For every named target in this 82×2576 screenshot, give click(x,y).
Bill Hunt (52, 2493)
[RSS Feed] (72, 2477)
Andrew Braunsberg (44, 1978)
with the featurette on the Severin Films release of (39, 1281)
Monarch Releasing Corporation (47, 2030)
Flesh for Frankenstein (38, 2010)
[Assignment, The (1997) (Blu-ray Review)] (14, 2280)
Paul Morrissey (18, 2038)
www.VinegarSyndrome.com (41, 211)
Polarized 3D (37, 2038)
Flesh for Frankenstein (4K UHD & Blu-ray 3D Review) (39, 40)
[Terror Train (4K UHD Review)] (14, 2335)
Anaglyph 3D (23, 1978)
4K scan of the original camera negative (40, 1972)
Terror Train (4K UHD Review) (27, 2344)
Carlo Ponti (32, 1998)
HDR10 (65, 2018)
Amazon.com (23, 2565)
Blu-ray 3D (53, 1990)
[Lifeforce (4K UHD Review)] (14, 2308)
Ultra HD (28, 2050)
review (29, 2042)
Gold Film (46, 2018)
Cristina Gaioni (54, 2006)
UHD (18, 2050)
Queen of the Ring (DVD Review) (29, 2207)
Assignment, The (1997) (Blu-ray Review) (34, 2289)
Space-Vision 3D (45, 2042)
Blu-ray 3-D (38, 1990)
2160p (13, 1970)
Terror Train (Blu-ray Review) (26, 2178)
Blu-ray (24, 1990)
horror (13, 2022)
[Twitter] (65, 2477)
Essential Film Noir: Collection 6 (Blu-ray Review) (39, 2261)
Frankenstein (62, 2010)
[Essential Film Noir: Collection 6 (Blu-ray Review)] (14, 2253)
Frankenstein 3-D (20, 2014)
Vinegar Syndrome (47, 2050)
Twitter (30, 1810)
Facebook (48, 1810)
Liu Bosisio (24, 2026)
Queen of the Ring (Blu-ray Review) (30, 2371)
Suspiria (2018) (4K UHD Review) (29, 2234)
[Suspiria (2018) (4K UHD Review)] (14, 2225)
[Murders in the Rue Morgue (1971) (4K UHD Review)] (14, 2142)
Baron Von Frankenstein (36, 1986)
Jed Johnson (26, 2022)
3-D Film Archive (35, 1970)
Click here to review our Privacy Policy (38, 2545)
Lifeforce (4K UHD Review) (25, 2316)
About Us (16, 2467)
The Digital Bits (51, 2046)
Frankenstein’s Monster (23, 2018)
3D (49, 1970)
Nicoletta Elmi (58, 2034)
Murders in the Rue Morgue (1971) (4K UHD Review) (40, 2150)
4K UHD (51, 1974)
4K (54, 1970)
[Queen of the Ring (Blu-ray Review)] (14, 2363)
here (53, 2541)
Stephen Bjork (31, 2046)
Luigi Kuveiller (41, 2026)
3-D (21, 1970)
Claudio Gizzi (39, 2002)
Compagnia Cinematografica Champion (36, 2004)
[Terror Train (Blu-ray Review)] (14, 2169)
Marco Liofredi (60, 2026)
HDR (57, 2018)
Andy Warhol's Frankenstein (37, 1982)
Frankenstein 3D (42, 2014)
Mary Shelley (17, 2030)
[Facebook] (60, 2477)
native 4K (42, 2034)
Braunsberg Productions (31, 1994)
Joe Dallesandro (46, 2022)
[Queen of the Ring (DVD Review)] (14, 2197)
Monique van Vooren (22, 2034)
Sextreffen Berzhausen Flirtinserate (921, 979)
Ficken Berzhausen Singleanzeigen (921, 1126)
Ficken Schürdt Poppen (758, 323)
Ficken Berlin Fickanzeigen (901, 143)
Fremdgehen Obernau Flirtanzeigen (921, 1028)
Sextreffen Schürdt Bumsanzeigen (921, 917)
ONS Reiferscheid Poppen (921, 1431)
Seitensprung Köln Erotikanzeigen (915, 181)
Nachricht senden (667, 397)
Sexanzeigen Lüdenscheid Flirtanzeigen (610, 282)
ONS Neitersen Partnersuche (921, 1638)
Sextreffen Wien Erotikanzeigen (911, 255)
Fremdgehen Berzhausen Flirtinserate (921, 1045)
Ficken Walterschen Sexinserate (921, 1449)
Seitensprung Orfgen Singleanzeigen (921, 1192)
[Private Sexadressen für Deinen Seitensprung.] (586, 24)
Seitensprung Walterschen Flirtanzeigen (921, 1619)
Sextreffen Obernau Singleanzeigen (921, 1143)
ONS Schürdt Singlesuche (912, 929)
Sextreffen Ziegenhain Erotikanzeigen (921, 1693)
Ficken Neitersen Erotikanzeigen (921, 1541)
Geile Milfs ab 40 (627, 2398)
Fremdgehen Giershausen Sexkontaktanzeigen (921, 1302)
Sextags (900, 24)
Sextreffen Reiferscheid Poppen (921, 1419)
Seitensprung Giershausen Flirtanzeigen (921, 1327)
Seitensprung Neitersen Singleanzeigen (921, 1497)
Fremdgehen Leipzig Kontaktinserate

● ● ● ● ●

- _Required work_: If a line of the listing above holds the string "Noir", copy it.

- _Solution to this problem_:
Essential Film Noir: Collection 6 (Blu-ray Review) (39, 2261)
[Essential Film Noir: Collection 6 (Blu-ray Review)] (14, 2253)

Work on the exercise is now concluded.